Even before Spínola was granted asylum, the Brazilian military dictatorship was already hosting two prominent exiles from the overthrown Portuguese dictatorship – the former prime minister, Marcello Caetano, and the former president, Américo Tomás. Caetano, in particular, quickly gained a foothold in Brazil. On 1st June 1974, he was appointed Professor of Comparative Law in Rio de Janeiro at the Gama de Filho University. In addition to his active professional life in exile, Caetano was keen to leave his mark on the memory of himself, Salazar and the Estado Novo. Most notably, his “Statement” (Depoimento) on the Carnation Revolution caused considerable tension in Luso-Brazilian relations in 1974, as Brasília did not comply with Portuguese demands to inhibit the publication of the book. The impact of other revisionist works by Caetano – A Verdade Sobre 25 de Abril (1976), Minhas Memórias de Salazar (1977) – as well as Thomáz’ Últimas Decadas de Portugal (1980) – on Portuguese memory culture also deserves scholarly attention.

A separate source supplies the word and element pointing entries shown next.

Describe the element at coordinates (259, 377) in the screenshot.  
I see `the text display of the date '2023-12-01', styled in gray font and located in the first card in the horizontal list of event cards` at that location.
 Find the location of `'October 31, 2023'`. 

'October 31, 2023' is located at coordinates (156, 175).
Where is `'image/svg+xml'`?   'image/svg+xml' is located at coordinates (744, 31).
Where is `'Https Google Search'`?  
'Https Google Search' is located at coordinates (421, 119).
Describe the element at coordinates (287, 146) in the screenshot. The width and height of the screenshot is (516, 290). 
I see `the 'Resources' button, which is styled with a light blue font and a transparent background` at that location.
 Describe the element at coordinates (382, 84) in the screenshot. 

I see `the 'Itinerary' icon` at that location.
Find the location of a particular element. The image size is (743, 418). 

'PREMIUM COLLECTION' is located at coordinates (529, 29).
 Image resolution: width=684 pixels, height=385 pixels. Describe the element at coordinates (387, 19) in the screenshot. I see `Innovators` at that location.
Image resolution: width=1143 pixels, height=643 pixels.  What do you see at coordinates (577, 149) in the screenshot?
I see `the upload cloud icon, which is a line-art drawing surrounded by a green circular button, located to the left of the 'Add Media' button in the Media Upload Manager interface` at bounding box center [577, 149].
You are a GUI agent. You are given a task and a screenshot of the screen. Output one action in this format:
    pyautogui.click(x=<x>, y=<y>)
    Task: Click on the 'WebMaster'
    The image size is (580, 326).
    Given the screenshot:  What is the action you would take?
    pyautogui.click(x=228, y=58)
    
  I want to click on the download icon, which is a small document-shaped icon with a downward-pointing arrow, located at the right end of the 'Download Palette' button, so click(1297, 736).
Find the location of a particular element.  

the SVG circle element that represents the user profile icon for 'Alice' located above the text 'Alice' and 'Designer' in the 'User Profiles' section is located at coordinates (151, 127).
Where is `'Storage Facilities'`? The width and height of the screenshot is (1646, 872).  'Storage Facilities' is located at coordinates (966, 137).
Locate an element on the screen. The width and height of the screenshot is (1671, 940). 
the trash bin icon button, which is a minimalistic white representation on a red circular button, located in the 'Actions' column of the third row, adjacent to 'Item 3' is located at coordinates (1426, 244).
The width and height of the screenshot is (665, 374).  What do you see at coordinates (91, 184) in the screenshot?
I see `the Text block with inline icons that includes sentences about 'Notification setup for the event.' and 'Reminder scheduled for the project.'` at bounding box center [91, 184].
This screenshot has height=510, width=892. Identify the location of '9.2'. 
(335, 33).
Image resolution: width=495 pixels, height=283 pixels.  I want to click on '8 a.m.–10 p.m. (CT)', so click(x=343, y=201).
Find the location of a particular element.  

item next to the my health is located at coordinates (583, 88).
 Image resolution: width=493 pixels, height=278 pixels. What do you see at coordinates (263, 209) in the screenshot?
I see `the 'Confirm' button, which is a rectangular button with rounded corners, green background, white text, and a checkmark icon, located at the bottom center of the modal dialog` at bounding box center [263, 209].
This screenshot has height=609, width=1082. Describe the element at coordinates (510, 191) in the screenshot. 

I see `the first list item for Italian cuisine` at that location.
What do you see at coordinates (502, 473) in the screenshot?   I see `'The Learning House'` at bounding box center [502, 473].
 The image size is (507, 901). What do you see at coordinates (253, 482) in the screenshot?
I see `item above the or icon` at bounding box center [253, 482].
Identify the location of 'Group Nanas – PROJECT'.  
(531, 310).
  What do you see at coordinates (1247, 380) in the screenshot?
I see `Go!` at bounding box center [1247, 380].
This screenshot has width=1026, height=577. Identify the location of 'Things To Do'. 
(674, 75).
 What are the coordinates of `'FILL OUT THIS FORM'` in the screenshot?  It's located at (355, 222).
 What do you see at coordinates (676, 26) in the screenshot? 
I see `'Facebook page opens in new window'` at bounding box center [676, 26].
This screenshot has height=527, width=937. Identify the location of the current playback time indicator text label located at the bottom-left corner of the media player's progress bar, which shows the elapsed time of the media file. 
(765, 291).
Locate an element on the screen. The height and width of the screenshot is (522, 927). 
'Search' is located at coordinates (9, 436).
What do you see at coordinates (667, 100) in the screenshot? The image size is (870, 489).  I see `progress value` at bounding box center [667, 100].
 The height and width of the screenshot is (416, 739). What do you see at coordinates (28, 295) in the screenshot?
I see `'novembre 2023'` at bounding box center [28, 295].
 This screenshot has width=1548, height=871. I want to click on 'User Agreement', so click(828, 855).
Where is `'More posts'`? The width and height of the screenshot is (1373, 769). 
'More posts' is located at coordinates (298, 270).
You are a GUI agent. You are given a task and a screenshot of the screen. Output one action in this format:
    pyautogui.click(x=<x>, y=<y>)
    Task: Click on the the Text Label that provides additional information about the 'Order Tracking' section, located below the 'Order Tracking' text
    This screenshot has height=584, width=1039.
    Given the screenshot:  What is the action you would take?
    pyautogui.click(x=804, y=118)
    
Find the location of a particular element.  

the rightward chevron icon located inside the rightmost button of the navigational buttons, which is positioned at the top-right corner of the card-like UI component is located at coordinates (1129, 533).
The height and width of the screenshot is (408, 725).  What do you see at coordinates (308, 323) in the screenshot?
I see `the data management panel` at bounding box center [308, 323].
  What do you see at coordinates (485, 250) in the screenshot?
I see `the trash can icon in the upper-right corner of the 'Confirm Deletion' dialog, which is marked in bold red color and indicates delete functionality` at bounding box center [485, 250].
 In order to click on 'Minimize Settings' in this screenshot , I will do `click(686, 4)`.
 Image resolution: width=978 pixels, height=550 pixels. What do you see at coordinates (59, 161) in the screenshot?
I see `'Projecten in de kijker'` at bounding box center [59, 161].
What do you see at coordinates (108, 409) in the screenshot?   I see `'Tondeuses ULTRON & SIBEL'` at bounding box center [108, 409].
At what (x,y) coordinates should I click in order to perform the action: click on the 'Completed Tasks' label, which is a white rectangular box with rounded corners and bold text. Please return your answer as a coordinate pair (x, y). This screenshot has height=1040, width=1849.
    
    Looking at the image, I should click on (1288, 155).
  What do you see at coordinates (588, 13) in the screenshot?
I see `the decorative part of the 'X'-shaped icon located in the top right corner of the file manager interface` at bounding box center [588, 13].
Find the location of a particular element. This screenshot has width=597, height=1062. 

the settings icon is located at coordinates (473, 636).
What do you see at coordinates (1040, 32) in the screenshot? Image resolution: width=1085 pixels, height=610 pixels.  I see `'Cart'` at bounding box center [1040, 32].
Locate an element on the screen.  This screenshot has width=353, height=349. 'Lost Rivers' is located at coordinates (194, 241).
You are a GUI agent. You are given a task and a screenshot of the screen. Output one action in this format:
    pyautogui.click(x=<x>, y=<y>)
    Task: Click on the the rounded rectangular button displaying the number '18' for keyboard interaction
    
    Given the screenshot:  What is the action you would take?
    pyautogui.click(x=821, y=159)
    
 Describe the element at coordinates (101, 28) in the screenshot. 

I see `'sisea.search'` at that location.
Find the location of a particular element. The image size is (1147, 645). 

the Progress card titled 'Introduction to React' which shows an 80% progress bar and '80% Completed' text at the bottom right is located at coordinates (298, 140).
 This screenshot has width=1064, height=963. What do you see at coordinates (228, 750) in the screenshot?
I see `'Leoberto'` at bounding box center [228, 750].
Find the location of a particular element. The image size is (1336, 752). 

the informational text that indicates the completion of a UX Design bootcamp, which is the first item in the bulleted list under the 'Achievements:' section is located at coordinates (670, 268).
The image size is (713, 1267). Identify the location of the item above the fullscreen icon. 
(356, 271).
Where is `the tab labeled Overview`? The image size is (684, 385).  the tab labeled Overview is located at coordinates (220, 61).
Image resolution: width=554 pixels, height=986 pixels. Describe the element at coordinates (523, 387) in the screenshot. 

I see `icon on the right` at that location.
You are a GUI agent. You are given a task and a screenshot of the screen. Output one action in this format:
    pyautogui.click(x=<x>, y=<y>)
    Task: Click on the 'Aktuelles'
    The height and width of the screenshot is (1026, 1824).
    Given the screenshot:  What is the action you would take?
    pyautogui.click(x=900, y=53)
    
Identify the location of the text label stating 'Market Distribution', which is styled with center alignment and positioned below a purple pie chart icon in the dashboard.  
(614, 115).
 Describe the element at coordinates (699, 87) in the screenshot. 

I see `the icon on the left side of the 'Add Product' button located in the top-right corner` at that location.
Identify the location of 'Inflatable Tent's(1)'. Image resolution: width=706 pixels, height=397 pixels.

That the 25th April is a widespread phenomenon in Portugal has already been discussed elsewhere. In fact, the celebrations transcend the national borders of Portugal and are also celebrated on a smaller scale in other European countries and especially in Brazil. The transnationalisation of this Portuguese commemorative practice can be demonstrated by the “Cultural Centre 25 April” in São Paulo. It was founded in 1982 by the Portuguese-born Ildefenso Octávio Severino Garcia, who emigrated to Brazil at the age of eighteen. In parallel with the celebrations in Portugal, the cultural centre holds meetings on 25th April to commemorate the Carnation Revolution in Portugal. Furthermore, the monument “The Gate of April” – an homage to 25th April – can be visited in São Paulo. It was created in 2001 by the Portuguese sculptor José Manuel Aurélio and donated to the Brazilian city.